Text section:
--- START ---

Re: [PATCH 01/14] iommu: Implement IOMMU LU FLB callbacks

From: Samiullah Khawaja

Date: Mon Mar 16 2026 - 21:06:48 EST


On Mon, Mar 16, 2026 at 03:54:50PM -0700, Vipin Sharma wrote:
On Tue, Feb 03, 2026 at 10:09:35PM +0000, Samiullah Khawaja wrote:
+config IOMMU_LIVEUPDATE
+ bool "IOMMU live update state preservation support"
+ depends on LIVEUPDATE && IOMMUFD
+ help
+ Enable support for preserving IOMMU state across a kexec live update.
+
+ This allows devices managed by iommufd to maintain their DMA mappings
+ during kexec base kernel update.
+
+ If unsure, say N.
+

Do we need a separate config? Can't we just use CONFIG_LIVEUPDATE?

We have a separate CONFIG here so that the phase 1/2 split for iommu
preservation doesn't break the vfio preservation. See following
discussion in the RFCv2:

https://lore.kernel.org/all/aYEpHBYxlQxhXrwl@xxxxxxxxxx/

menuconfig IOMMU_SUPPORT
bool "IOMMU Hardware Support"
depends on MMU
diff --git a/drivers/iommu/Makefile b/drivers/iommu/Makefile
index 0275821f4ef9..b3715c5a6b97 100644
--- a/drivers/iommu/Makefile
+++ b/drivers/iommu/Makefile
@@ -15,6 +15,7 @@ obj-$(CONFIG_IOMMU_IO_PGTABLE_ARMV7S) += io-pgtable-arm-v7s.o
obj-$(CONFIG_IOMMU_IO_PGTABLE_LPAE) += io-pgtable-arm.o
obj-$(CONFIG_IOMMU_IO_PGTABLE_LPAE_KUNIT_TEST) += io-pgtable-arm-selftests.o
obj-$(CONFIG_IOMMU_IO_PGTABLE_DART) += io-pgtable-dart.o
+obj-$(CONFIG_IOMMU_LIVEUPDATE) += liveupdate.o

It seems like there is a sorted order for CONFIG_IOMMU_* in the
Makefile, lets keep it same if possible.

Will fix in the next revision.

+static void iommu_liveupdate_free_objs(u64 next, bool incoming)
+{
+ struct iommu_objs_ser *objs;
+
+ while (next) {
+ objs = __va(next);

There is also call to phys_to_virt() in other functions in this patch.
Should we use the same here to be consistent?

Agreed. I will fix this.

+ next = objs->next_objs;
+
+ if (!incoming)
+ kho_unpreserve_free(objs);
+ else
+ folio_put(virt_to_folio(objs));
+ }
+}

Instead of passing boolean, and calling with different arguments, I
think it will be simpler to just have two functions

- iommu_liveupdate_unpreserve()
- iommu_liveupdate_folio_put()

This is a helper function to free the serialized state without
duplicating multiple checks for various type of state (iommu,
iommu_domain and devices).

Do you think maybe I should add these two functions and make it call the
helper?

+
+static void iommu_liveupdate_flb_free(struct iommu_lu_flb_obj *obj)
+{
+ if (obj->iommu_domains)
+ iommu_liveupdate_free_objs(obj->ser->iommu_domains_phys, false);
+
+ if (obj->devices)

--- END ---

What you will do:
**a)** In the IOMMU patch discussion, translate the sentence "Do we need a separate config?" into Spanish.
**b)** Please format the lines of the listing as a JSON list of strings, one string per line and blank lines omitted, starting at the listing's first line and ending at the line that contains "[x=86, y=177]".
The patch discussion and the listing come from unrelated sources.

Raw records:

--- START ---

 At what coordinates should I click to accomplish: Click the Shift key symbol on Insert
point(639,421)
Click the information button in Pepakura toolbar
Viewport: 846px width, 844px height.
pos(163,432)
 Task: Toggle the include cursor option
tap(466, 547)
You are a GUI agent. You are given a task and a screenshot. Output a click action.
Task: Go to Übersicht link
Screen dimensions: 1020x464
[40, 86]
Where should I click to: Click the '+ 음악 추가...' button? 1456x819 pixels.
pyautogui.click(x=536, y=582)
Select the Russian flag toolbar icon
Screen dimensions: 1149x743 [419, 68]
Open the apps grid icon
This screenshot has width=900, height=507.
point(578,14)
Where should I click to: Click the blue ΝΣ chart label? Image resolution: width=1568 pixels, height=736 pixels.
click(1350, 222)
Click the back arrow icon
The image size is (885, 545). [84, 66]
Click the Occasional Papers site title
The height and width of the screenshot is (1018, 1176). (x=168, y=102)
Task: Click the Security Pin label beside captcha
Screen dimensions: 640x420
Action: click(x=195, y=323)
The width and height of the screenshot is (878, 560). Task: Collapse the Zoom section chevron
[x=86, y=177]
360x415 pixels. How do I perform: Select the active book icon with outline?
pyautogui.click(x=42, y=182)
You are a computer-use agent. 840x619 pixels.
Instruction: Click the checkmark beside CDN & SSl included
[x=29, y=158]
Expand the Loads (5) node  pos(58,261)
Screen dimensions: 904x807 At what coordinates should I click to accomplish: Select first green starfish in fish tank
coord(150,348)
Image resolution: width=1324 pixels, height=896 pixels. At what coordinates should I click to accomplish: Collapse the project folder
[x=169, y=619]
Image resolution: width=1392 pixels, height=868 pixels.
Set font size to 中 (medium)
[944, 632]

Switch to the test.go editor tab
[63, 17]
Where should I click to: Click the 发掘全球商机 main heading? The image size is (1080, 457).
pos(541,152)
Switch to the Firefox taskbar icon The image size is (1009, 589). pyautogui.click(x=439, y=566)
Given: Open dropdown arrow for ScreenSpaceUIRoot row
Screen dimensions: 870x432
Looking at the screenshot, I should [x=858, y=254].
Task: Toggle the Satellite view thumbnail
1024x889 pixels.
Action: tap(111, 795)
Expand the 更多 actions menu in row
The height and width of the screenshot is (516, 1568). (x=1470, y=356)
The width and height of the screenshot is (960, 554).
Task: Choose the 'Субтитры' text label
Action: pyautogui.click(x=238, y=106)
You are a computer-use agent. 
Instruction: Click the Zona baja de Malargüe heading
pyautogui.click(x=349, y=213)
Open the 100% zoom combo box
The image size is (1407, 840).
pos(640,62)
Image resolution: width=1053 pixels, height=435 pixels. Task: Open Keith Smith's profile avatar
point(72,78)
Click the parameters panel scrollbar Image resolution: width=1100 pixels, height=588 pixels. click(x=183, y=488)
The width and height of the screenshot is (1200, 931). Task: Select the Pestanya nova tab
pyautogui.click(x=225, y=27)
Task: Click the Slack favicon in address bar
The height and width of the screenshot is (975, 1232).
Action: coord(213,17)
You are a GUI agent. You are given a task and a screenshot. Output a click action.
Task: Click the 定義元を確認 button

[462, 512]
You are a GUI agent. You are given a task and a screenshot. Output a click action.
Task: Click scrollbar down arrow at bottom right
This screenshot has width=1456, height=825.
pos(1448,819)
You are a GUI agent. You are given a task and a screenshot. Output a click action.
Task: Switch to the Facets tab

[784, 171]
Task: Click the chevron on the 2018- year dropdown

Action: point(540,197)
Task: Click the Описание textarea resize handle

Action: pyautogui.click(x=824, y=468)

--- END ---

Answers for the tasks:
**a)** ¿Necesitamos una configuración separada?

**b)**
[
  " At what coordinates should I click to accomplish: Click the Shift key symbol on Insert",
  "point(639,421)",
  "Click the information button in Pepakura toolbar",
  "Viewport: 846px width, 844px height.",
  "pos(163,432)",
  " Task: Toggle the include cursor option",
  "tap(466, 547)",
  "You are a GUI agent. You are given a task and a screenshot. Output a click action.",
  "Task: Go to Übersicht link",
  "Screen dimensions: 1020x464",
  "[40, 86]",
  "Where should I click to: Click the '+ 음악 추가...' button? 1456x819 pixels.",
  "pyautogui.click(x=536, y=582)",
  "Select the Russian flag toolbar icon",
  "Screen dimensions: 1149x743 [419, 68]",
  "Open the apps grid icon",
  "This screenshot has width=900, height=507.",
  "point(578,14)",
  "Where should I click to: Click the blue ΝΣ chart label? Image resolution: width=1568 pixels, height=736 pixels.",
  "click(1350, 222)",
  "Click the back arrow icon",
  "The image size is (885, 545). [84, 66]",
  "Click the Occasional Papers site title",
  "The height and width of the screenshot is (1018, 1176). (x=168, y=102)",
  "Task: Click the Security Pin label beside captcha",
  "Screen dimensions: 640x420",
  "Action: click(x=195, y=323)",
  "The width and height of the screenshot is (878, 560). Task: Collapse the Zoom section chevron",
  "[x=86, y=177]"
]